Première Chambre A
ARRÊT N°416
R.G : 08/03776
Mme [C] [H] [X] [D] épouse [M]
C/
SCP Notariale [Y] [V] - [B] [I] - [P] [Z] - [S] [U] [G] - [T] [F]
Confirme la décision déférée dans toutes ses dispositions, à l'égard de toutes les parties au recours
Copie exécutoire délivrée
le :
à :
RÉPUBLIQUE FRANÇAISE
AU NOM DU PEUPLE FRANÇAIS
COUR D'APPEL DE RENNES
ARRÊT DU 10 NOVEMBRE 2009
COMPOSITION DE LA COUR LORS DES DÉBATS ET DU DÉLIBÉRÉ :
Madame Anne ARNAUD, Président de chambre,
Madame Anne TEZE, Conseiller,
Madame Odile MALLET, Conseiller, entendue en son rapport
GREFFIER :
Madame Claudine PERRIER, lors des débats et lors du prononcé
DÉBATS :
A l'audience publique du 29 Septembre 2009
ARRÊT :
Contradictoire, prononcé par Madame Anne ARNAUD, Président de chambre, à l'audience publique du 10 Novembre 2009, date indiquée à l'issue des débats.
****
APPELANTE :
Madame [C] [H] [X] [D] épouse [M]
[Adresse 5]
[Localité 3]
représentée par la SCP BAZILLE Jean-Jacques, avoués
assistée de Me TREILLE avocat (SOCIETE JURIFISCA)
INTIMÉE :
SCP Notariale [Y] [V] - [B] [I] - [P] [Z] - [S] [U] [G] - [F] [T]
[Adresse 1]
[Localité 4]
représentée par la SCP D'ABOVILLE,DE MONCUIT SAINT-HILAIRE & LE CALLONNEC, avoués
assistée de la SELARL CABINET D'AVOCATS EFFICIA, avocats
FAITS ET PROCÉDURE
[L] [W] veuve [D] est décédée le [Date décès 2] 1993 laissant pour lui succéder sa fille adoptive, Madame [C] [X]-[D] épouse [M] et Monsieur [A] [R], son légataire universel.

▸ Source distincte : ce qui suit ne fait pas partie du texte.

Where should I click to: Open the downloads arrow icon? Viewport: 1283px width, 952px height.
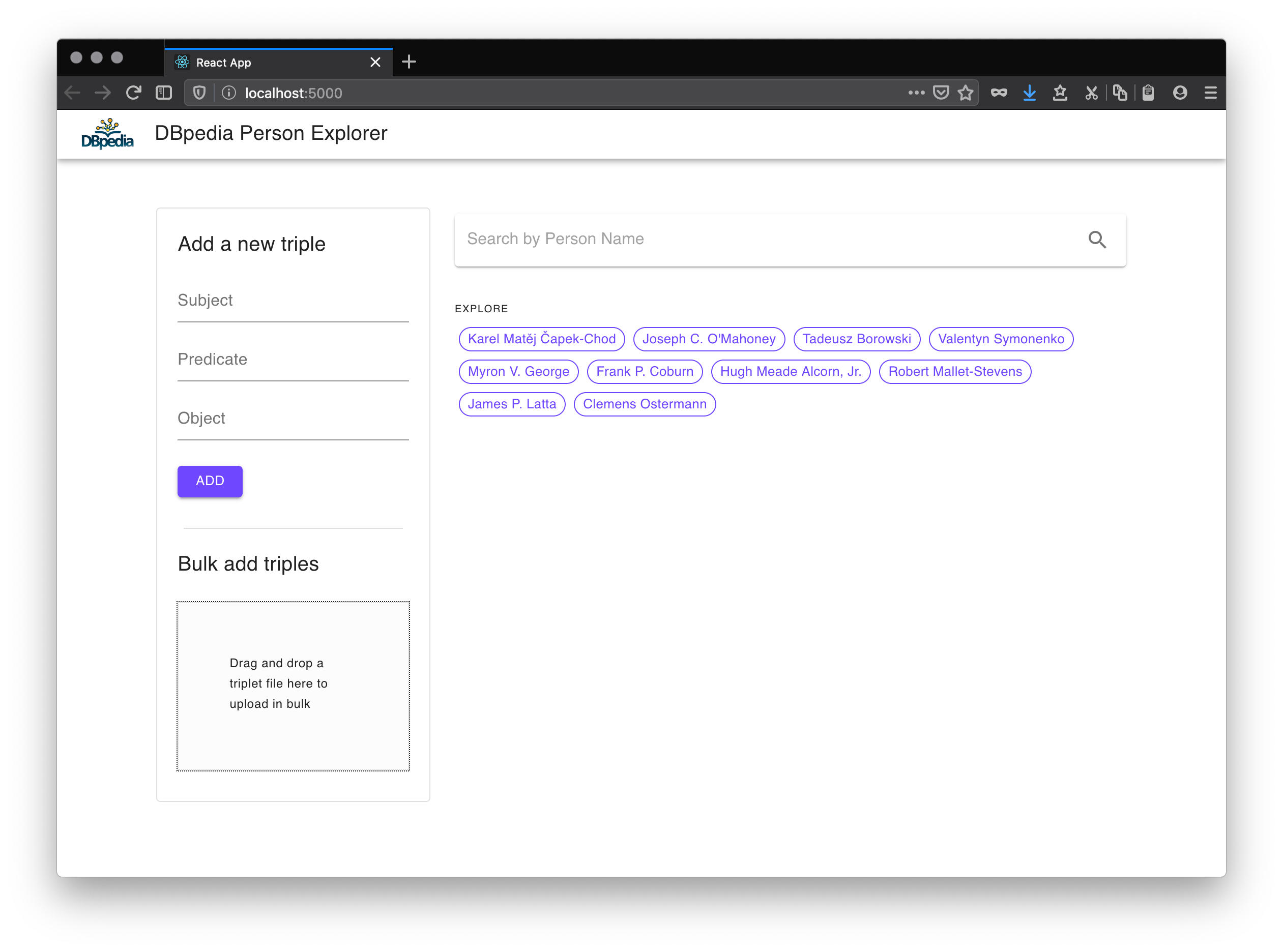click(1029, 93)
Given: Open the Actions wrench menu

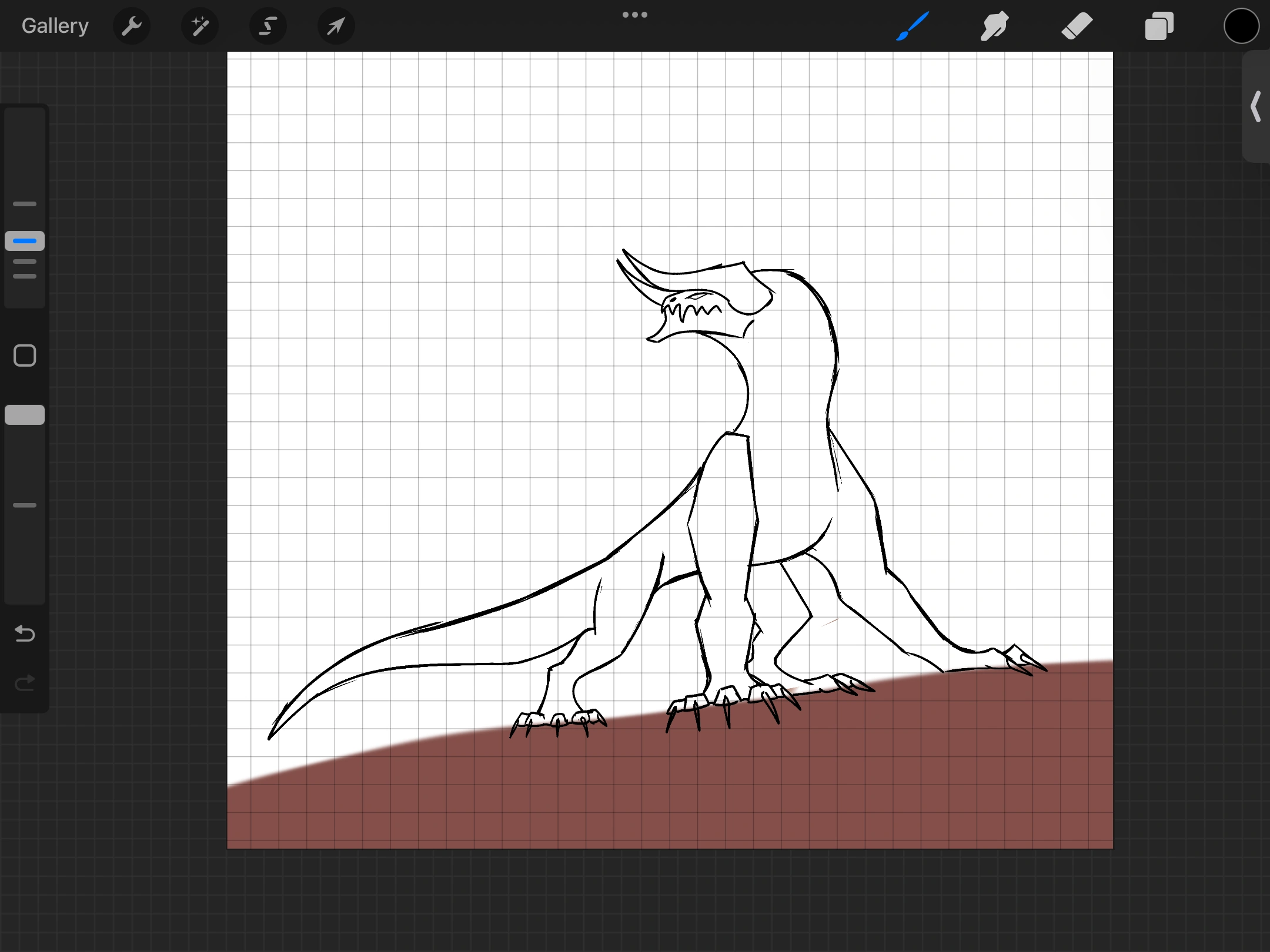Looking at the screenshot, I should point(132,26).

Par déclaration faite au greffe du tribunal de grande instance d'Agen Madame [M] a déclaré accepter la succession sous bénéfice d'inventaire.

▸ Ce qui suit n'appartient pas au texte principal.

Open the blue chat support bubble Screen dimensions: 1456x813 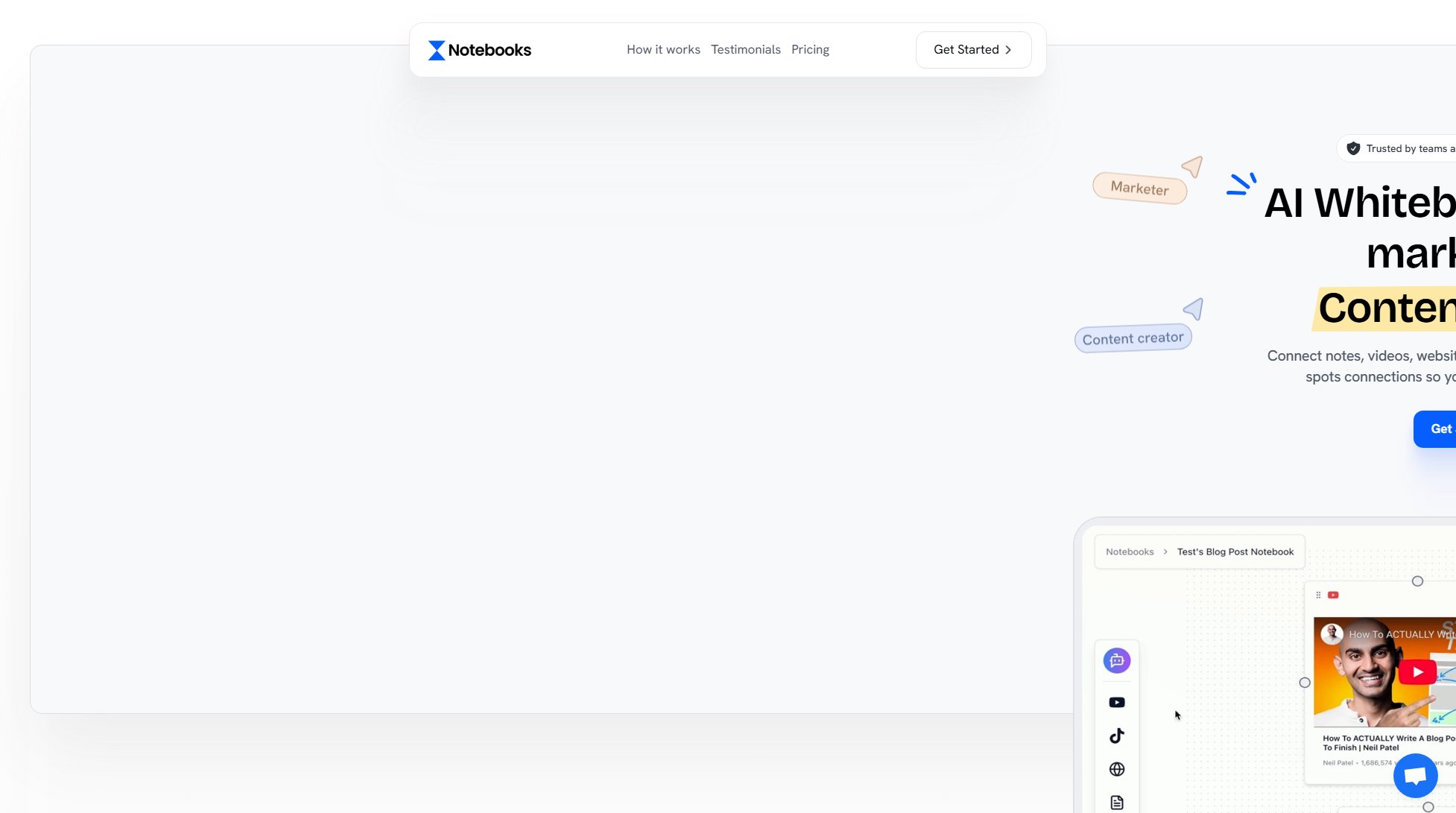1415,775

Cette dernière a fait l'objet d'une procédure en taxation d'office par l'administration fiscale pour ne pas avoir déposé dans le délai légal de six mois la déclaration de succession. Elle a contesté cette taxation devant les tribunaux puis a conclu une transaction le 31 août 2006 avec l'administration fiscale et s'est engagée à régler la somme de 133.958 € outre 327,86 € pour frais de poursuite.
Elle a alors engagé la responsabilité du notaire chargé du règlement de la succession, la SCP [V], [I], [Z], [U] [G] et [T].
Par jugement du 27 mars 2008 le tribunal de grande instance de Saint Nazaire a débouté Madame [M] de toutes ses demandes et l'a condamnée aux dépens et au paiement d'une somme de 1.200 € en application de l'article 700 du code de procédure civile.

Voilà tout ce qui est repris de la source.